Their findings supported the rather concerning possibility that sequences of the coronavirus could be copied and pasted into our genome; importantly, not everybody in the scientific community was convinced by the evidence.

Partially due to the fact this research was made publicly available as a preprint before entering the peer-review process, it was met with significant skepticism by other researchers, who also noted the virus-human sequences could simply be artifacts of the very method used to find them.

Some expressed concerns it could make it harder to ease fears that vaccines based on the virus's code alter our DNA, an argument that might not disprove the results, but does emphasize the value in being certain of your findings before going public.

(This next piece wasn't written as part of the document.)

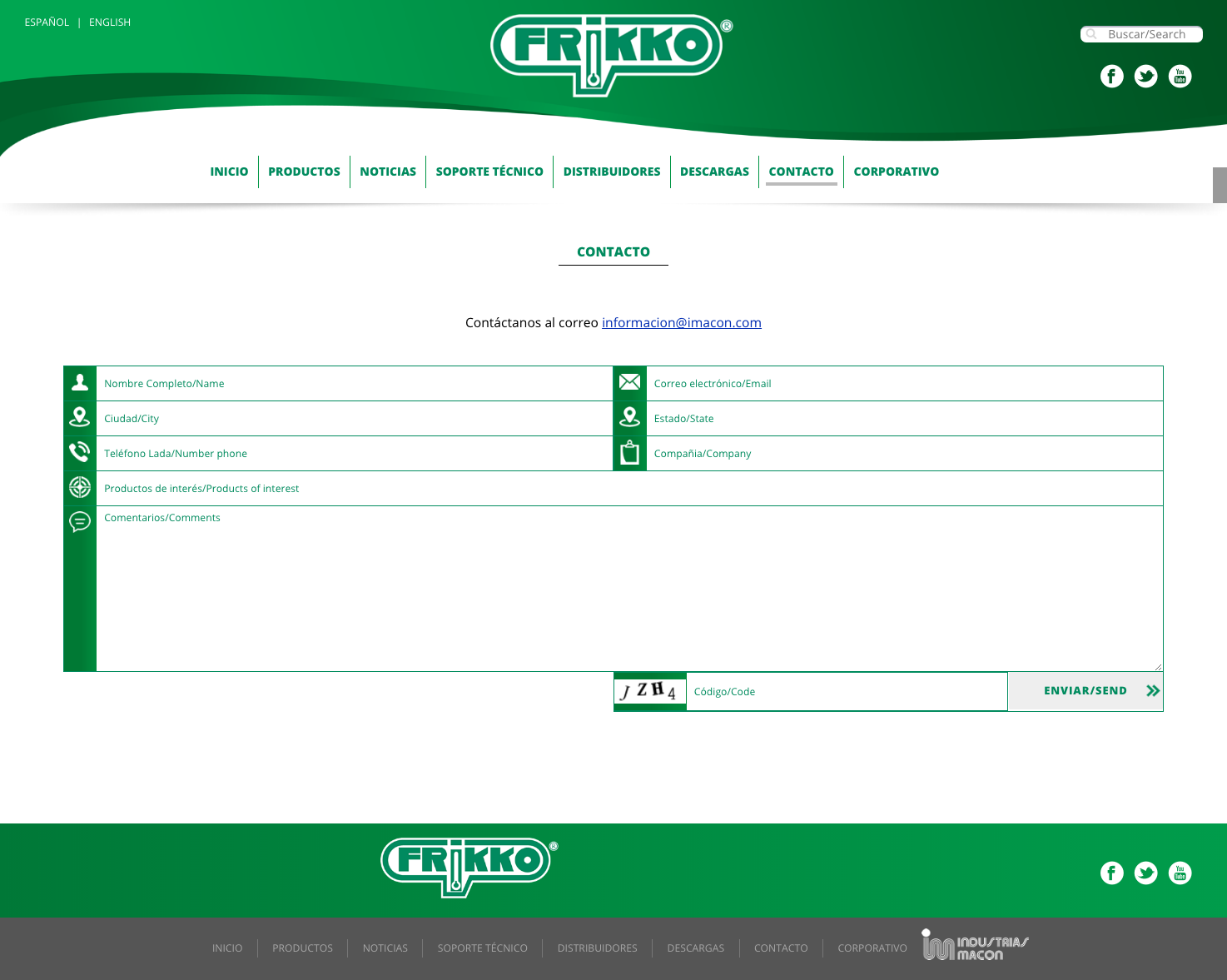The height and width of the screenshot is (980, 1227).
Task: Click the informacion@imacon.com email link
Action: coord(681,323)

Comment: That's not science, that's politics, and it's rather insidious.

The criticisms were fair, as the researchers themselves conceded. So, the team went in search of more robust data to build their case.

Their work has now gone through peer review and is published in PNAS. In the updated study, the researchers have provided new reasons to think the coronavirus wreaking havoc on our global community might haunt our cells long after the infection is gone.

Comment: Coronavirus isn't wreaking havoc, lockdowns are; numerous countries that didn't lockdown, or did so with voluntary measures or only briefly, are proof of that: Reuters: Sweden had 10% lower 2020 death spike than much of Europe

In addition to looking for chimeras of coronavirus-human genetic fragments and watching for signs of the virus commandeering transcription tools, the team directly searched for evidence of viral sequences actually inside the human genome.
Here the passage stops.